4. The threatening statement caused the other person reasonably to be in sustained fear for his or her own safety or his or her immediate family's safety.
. CALJIC No. 9.94 was revised in 1999 to reflect legislative changes to the statute and judicial opinions construing it. The changes do not bear on our analysis of the issue before us.
The court also instructed the jury that the crime of attempted terrorist threat was lesser to the crime of terrorist threat and instructed the jury on the general law of attempts in accordance with CALJIC No. 6.00. Specifically, the court instructed the jury that an attempt required two elements, the specific intent to commit the underlying crime and a direct but ineffectual act done toward its commission. Specifically, the court also instructed that an act of a person who intends to commit a crime is an attempt where the act clearly indicates a certain unambiguous intent to commit the crime and the act is an immediate step in the present execution of the criminal design, the progress of which would have been completed unless interrupted by a circumstance not intended in the original design.
The jury found defendant not guilty of terrorist threats but guilty of attempted terrorist threats. In asserting that his conviction must be reversed, defendant argues "there can be no crime of attempted terrorist threat," otherwise a person may be punished for speech that is protected by the First Amendment of the United States Constitution. Completely ignoring the constitutional argument squarely presented in defendant's briefing, the People merely urge the simplistic and superficial view that the elements of the general intent statute, section 664, were satisfied in this case. We conclude that there is a crime of attempted terrorist threat, but that defendant's conviction must be reversed because the jury instructions allowed room for the jurors to convict him based solely on the exercise of his First Amendment right to free speech.

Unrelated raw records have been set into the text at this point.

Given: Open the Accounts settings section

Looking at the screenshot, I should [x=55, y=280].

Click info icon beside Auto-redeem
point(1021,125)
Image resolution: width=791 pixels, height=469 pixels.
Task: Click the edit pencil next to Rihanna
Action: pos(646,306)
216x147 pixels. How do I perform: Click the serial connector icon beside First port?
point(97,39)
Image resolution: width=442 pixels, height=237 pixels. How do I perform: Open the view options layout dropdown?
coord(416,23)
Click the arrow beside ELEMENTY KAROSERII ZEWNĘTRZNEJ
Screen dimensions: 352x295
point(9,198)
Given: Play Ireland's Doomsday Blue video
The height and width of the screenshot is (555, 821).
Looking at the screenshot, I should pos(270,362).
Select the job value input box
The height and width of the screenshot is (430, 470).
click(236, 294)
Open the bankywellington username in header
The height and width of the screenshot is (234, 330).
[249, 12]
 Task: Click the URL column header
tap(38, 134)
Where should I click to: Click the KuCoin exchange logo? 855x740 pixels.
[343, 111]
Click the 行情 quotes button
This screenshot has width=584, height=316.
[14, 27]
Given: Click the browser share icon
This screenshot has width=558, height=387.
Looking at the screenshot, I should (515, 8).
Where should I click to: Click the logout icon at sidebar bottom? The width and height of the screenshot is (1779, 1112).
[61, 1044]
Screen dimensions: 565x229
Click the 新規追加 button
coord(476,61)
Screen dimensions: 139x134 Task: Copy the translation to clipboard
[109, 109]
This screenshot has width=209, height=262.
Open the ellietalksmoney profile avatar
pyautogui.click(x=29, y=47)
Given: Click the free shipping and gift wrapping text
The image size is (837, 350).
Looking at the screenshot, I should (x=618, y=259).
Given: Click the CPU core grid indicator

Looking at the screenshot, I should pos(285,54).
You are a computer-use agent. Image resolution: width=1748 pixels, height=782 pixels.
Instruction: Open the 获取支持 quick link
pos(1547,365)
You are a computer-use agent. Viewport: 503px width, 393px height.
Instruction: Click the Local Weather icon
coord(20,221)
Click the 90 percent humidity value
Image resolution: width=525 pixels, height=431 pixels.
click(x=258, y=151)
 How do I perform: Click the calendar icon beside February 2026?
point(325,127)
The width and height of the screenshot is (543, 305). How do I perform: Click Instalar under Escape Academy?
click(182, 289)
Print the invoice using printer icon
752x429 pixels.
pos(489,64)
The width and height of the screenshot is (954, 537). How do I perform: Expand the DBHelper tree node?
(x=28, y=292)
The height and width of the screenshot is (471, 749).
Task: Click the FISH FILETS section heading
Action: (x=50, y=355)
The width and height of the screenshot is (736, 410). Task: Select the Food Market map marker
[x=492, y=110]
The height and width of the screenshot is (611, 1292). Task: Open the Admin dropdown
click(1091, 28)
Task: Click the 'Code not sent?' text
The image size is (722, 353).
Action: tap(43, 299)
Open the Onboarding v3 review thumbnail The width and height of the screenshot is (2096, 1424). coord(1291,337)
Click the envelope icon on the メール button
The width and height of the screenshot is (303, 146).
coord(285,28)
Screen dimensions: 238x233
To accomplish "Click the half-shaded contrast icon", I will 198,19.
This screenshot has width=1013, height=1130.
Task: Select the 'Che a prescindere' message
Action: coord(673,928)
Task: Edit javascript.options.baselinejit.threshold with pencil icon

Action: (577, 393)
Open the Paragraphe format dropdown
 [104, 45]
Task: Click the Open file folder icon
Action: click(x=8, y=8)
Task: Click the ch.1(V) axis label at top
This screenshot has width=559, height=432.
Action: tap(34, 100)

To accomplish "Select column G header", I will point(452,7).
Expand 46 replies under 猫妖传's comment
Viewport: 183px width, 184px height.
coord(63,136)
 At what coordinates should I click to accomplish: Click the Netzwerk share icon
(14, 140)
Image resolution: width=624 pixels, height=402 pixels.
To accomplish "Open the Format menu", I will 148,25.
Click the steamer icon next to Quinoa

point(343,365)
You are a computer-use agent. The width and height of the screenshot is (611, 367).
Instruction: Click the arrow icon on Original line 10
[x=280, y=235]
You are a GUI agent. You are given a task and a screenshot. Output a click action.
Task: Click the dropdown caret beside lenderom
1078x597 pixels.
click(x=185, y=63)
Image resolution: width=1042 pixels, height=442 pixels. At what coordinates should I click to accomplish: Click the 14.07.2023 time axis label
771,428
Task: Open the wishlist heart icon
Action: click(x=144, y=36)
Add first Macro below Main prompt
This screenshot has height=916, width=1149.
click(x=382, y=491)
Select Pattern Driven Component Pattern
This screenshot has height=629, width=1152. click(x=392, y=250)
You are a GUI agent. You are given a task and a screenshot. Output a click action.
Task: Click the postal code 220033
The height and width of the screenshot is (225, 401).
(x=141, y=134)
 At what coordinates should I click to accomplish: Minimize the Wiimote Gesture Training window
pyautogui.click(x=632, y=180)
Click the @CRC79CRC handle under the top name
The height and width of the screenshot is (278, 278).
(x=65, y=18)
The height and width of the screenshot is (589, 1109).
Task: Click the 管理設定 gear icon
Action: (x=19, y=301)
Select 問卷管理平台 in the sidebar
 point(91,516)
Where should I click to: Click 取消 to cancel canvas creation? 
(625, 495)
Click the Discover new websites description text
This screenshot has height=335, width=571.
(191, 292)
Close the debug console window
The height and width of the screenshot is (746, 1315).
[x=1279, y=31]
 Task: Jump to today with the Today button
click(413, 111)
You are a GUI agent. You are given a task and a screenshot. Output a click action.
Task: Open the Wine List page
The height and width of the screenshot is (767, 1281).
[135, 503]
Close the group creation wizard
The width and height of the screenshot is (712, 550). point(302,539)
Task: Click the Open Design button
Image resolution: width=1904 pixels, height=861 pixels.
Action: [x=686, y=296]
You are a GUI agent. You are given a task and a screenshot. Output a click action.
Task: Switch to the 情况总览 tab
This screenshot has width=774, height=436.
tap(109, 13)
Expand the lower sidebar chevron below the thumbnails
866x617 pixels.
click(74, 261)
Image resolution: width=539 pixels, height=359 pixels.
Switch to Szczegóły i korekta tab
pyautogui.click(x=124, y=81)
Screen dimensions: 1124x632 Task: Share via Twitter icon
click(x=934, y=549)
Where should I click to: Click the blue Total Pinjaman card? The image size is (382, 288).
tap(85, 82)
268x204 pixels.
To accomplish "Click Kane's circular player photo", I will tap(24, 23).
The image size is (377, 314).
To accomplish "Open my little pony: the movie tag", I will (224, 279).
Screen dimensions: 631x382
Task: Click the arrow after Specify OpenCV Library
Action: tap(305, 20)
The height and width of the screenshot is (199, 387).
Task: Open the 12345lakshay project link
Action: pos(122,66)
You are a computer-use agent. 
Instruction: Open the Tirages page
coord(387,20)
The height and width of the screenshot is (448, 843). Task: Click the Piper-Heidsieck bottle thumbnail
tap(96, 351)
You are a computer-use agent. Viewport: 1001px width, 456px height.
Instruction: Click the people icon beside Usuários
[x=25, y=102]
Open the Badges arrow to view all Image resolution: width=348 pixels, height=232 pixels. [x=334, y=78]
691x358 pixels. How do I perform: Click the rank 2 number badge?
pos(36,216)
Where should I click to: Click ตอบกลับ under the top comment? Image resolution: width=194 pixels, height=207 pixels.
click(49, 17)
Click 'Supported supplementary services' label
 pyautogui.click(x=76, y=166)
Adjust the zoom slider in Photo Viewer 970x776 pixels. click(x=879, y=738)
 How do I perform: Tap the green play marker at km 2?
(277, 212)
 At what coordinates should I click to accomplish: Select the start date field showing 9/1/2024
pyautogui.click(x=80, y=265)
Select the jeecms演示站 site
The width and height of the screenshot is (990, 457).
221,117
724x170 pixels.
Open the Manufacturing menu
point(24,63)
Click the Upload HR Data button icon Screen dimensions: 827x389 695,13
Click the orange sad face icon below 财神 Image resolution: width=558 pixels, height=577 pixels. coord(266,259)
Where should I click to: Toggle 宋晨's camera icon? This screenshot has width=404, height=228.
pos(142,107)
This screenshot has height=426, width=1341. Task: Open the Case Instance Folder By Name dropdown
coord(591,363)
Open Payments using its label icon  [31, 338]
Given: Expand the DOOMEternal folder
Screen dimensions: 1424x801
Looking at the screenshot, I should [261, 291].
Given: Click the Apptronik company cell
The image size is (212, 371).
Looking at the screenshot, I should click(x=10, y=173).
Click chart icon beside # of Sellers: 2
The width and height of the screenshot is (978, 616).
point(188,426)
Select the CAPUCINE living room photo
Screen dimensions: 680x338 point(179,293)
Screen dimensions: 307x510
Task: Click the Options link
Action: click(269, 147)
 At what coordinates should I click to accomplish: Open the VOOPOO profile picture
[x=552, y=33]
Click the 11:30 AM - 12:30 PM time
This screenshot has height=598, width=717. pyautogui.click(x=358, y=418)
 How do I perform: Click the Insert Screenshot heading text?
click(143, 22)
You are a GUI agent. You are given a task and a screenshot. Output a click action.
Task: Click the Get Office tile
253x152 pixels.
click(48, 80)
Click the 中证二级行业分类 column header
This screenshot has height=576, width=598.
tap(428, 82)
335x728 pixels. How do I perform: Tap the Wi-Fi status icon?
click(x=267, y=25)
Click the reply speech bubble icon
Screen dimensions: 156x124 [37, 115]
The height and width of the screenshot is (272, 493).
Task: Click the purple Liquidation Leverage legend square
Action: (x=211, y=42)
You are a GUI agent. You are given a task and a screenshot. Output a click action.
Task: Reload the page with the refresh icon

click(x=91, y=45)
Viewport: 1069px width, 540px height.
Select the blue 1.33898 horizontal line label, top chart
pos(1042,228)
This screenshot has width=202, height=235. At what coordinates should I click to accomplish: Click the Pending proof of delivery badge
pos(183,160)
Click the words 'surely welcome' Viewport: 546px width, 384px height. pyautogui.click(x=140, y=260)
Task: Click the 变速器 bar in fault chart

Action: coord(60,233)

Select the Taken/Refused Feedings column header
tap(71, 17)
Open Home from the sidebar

Because the right to free speech circumscribes the law relating to threats, the latter has earned substantial attention by the courts and, as this case demonstrates, has not yet been fully settled. A brief history of the law is in order.
In 1987 the Legislature repealed section 422 of the Penal Code, which statute had been found unconstitutionally vague in People v. Mirmirani (1981) 30 Cal.3d 375.
In 1988 the Legislature enacted a new section 422. The new statute required the threatening language be "on its face, and under the circumstances in which it was made, . . . so unequivocal, unconditional, immediate, and specific as to convey to the person threatened, a gravity of purpose and an immediate prospect of execution" of the threat. (Pen. Code, § 422, 1st ¶; see CALJIC No. 9.94, element 3.)
The quoted language was imported, virtually verbatim, from the decision of the United States Court of Appeals for the Second Circuit in United States v. Kelner (2d Cir. 1976) 534 F.2d 1020, at page 1027 (hereafter Kelner), the seminal case on First Amendment issues surrounding the criminal punishment of pure speech.
Kelner affirmed a conviction for causing to be transmitted in interstate commerce a communication threatening to injure the person of another (18 U.S.C. § 875(c)). Kelner considered those circumstances under which an unequivocal threat that has not ripened into an overt act in the nature of an attempt (i.e., an attempt to carry out the threatened action, not the threat itself) is punishable under the First Amendment even though it may also involve elements of expression. (Kelner, supra, 534 F.2d at p. 1026.) Kelner found guidance in Watts v. United States (1969) 394 U.S. 705 [22 L.Ed.2d 664] (hereafter Watts).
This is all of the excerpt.